4th do a test fitting off the car, if it's all good, fit the bent stud first then fit the plate with bolts in pointing upwards and then put in the straight stud/rod tighten the allan bolts up and fit the carb.
5th remove the original throttle cable mount and move it up to the top hole on the manifold (it needs a few minor bends) and fit the cable hook up the auto choke, cut off solenoid and fuel line.
Bobs your uncle it should run it'll need some tuning but good to go.
Tony
AB
20th May 2011, 09:15 AM
x2 on also checking the float, incorrect float level or jammed float will cause flooding....I would be checking that first followed by the needle bent, etc
maverick1
20th May 2011, 03:52 PM
Hey guys,
thanks so much for the helpful info. So YNOT, by the pics and the instructions, I gather you think the webber is a better option than the emulsion block? All the float, the needle and seat and everything in the carby are apparently rebuilt.
the ferret
20th May 2011, 03:56 PM
Take it back to them mate, show them how good their handywork is, let them sort it out, after all, that's what you paid them for isn't it?
YNOT
20th May 2011, 06:06 PM
Hey guys,
thanks so much for the helpful info. So YNOT, by the pics and the instructions, I gather you think the webber is a better option than the emulsion block? All the float, the needle and seat and everything in the carby are apparently rebuilt.
That's not my car in the photo's, I just knew where to find the information you were asking for.
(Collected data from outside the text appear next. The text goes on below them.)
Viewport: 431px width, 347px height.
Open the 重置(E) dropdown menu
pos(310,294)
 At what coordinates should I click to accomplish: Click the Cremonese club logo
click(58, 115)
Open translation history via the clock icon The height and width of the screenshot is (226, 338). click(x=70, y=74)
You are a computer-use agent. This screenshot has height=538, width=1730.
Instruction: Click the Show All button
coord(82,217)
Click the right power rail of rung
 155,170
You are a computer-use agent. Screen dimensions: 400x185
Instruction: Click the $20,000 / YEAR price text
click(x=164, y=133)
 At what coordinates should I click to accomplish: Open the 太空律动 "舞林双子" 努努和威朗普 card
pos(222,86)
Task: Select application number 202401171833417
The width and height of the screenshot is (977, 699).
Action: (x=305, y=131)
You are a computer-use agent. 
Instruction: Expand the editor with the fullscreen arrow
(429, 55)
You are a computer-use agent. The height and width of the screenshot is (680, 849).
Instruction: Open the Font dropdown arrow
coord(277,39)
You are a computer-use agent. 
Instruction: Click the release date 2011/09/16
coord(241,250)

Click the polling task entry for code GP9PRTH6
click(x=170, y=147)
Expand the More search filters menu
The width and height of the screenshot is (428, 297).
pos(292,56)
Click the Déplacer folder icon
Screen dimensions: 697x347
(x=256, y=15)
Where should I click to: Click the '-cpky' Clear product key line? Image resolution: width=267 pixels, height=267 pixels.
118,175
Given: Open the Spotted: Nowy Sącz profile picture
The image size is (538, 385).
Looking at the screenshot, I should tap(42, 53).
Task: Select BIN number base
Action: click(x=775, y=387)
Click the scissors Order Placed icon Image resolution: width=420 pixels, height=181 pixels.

I prefer EFI on petrol engines.
If you can get the original carby working properly/as it should be, there should be no need to change it for a webber.
Tony
maverick1
22nd May 2011, 08:02 PM
the ferret: It has been back to them already but they are the ones who have said that it should run fine and should have the emulsion block under it.
YNOT: I want to change it to EFI, but not sure where to start. I have been reading about pertronix kit (lobe sensor model) and flame thrower coil. Can ask your opinion on these? Also do you have any suggestions on what I can do with the carby?
YNOT
22nd May 2011, 09:06 PM
YNOT: I want to change it to EFI, but not sure where to start. I have been reading about pertronix kit (lobe sensor model) and flame thrower coil. Can ask your opinion on these? Also do you have any suggestions on what I can do with the carby?
Do you mean EFI (Electronic Fuel Injection) or EI (Electronic Ignition)?
I have no experience converting from points to electronic but others on here (Paul - Patch697) should be able to help.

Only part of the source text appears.